Does anyone know how VB does this?

babar0ga
January 5th, 2006, 13:43
Hello

As you know when API deal with strings(LPCTSTR lpText) it really receive ptr to it so,
when VB sees string in API declaration it knows what to do...
It will just pass ptr to it. Nothig special to it.

Consider this code
Code:

Option Explicit
Private Declare Function GetWindowTextA Lib "user32.dll" ( _
ByVal hwnd As Long, _
ByVal lpString As String, _
ByVal cch As Long) As Long
Private Declare Function GetWindowTextX Lib "user32.dll" Alias "GetWindowTextA" ( _
ByVal hwnd As Long, _
ByVal lpString As Long, _
ByVal cch As Long) As Long


Private Sub Form_Load()
Dim strTextU As String
Dim strTextA As String
Dim lret As Long

strTextU = String(50, "A"
Debug.Print LenB(strTextU)

'so, VB will convert it from unicode to ansi and give its ptr to api
lret = GetWindowTextA(Me.hwnd, strTextU, 50)
'after that it will convert back to unicode and present it to us
If lret Then
Debug.Print Left$(strTextU, lret)
End If

strTextU = String(50, "A"
'here we convert it to ansi
strTextA = StrConv(strTextU, vbFromUnicode)
Debug.Print LenB(strTextA)



Dim lP As Long
'now we are going to get a ptr to string
lP = StrPtr(strTextA)
lret = GetWindowTextX(Me.hwnd, lP, 50)
If lret Then
Debug.Print Left$(StrConv(strTextA, vbUnicode), lret)
End If
End Sub

It's a same thing written in two different ways.
First time VB will do the job and second time we will do it by passing long(ptr)...

Hope I helped a bit.


Regards

Admiral
January 5th, 2006, 15:02
You're right, Silver. The VB IDE doesn't know that the String parameter is an OUT value. In fact, this caused me a major headache some time last year.
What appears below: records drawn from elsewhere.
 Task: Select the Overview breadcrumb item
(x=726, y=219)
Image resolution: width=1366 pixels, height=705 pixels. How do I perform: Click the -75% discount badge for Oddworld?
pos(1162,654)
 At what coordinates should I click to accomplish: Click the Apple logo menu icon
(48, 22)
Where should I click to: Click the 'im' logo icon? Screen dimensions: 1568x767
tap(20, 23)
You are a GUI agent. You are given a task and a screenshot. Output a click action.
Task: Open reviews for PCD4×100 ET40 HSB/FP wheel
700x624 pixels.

Interfacing VB with non ActiveX DLLs has always been a pain. Since structures are becoming more and more pointer-oriented, getting VB's limited understanding of pointers to work has become increasingly difficult, and the data-type 'casting' has become incredibly contrived.
For example there are three ways to pass a string to an API function.
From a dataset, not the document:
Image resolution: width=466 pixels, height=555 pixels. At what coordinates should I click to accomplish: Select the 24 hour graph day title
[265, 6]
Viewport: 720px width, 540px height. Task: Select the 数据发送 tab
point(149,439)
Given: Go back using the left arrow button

LPCSTR seems to be compatible with String
BSTR, LPSTR and char[] and char* match up (in my experience) with 'ByVal String', 'StrPtr()' and 'ObjPtr()' (but probably not in that order).
To be honest, I usually find myself trial-and-erroring with the help of OllyDbg to find the correct match.
But even though we can usually get 'IN String's to work okay, 'OUT String' has to potential to cause the most horribly inconsistent bugs (with the VB IDE 'crash-to-desktop'ing) making for long and painstaking debugging sessions.
I read somewhere that the VB String data type is synonymous with the now (as far as I know) antiquated BSTR type. That is, the first word holds the length of the string and the rest of the structure is a char array. Hence passing the address of a String could potentially throw you into an 'off-by-two' situation.

I found out, after what must have been at least eight hours of doing it the hard way that passing 'ByVal String' (which was probably the first thing I tried) was in fact the correct way to get a returned string from whichever User32 function I was calling, but that the string had to be preallocated to prevent a nasty page-fault.

So the long-and-short of it is that VB treats all Strings in external calls as constant arguments. If you are expecting your function to return you a string, it is your responsibility to ensure that the String's Byte-array is big enough to store the data before you make the call. the safest way to do this is to fill it with nulls:

Code:

Declare Function Lib "user32.dll" Alias "GetWindowText" (ByVal hWnd As Integer, ByRef lpString as String, ByVal nMaxCount as Integer)

Dim mystring As String
Dim wnd As Integer

...

mystring = String(0, 200)
GetWindowText(wnd, mystring, 200)


(Edit: Better keep my variable names consistent )

Regards
Admiral

nikolatesla20
January 6th, 2006, 00:21
Admiral, you are correct. Passing a string ByVal is the correct way to do it. VB replaces the byval with the address of the string. Internally VB uses BSTR'S, so when it passed the address, it's smart enough to pass the pointer to the data inside the BSTR. You should never ever try to use VarPtr or ObjPtr (not sure about StrPtr) on a VB string unless you want to crash (and no need to use StrPtr if you pass byval VB does that for you). However, just as you mentioned if you are recieving data back in (like a string by reference) the string has to be pre-allocated such as:

Dim MyString as string * 200

As an example. One crappy side effect of this is now the string will always have 200 chars even if they are not full so it messes havoc with VB's string routines, so the best thing to do is assign the value right away to a normal string after the API.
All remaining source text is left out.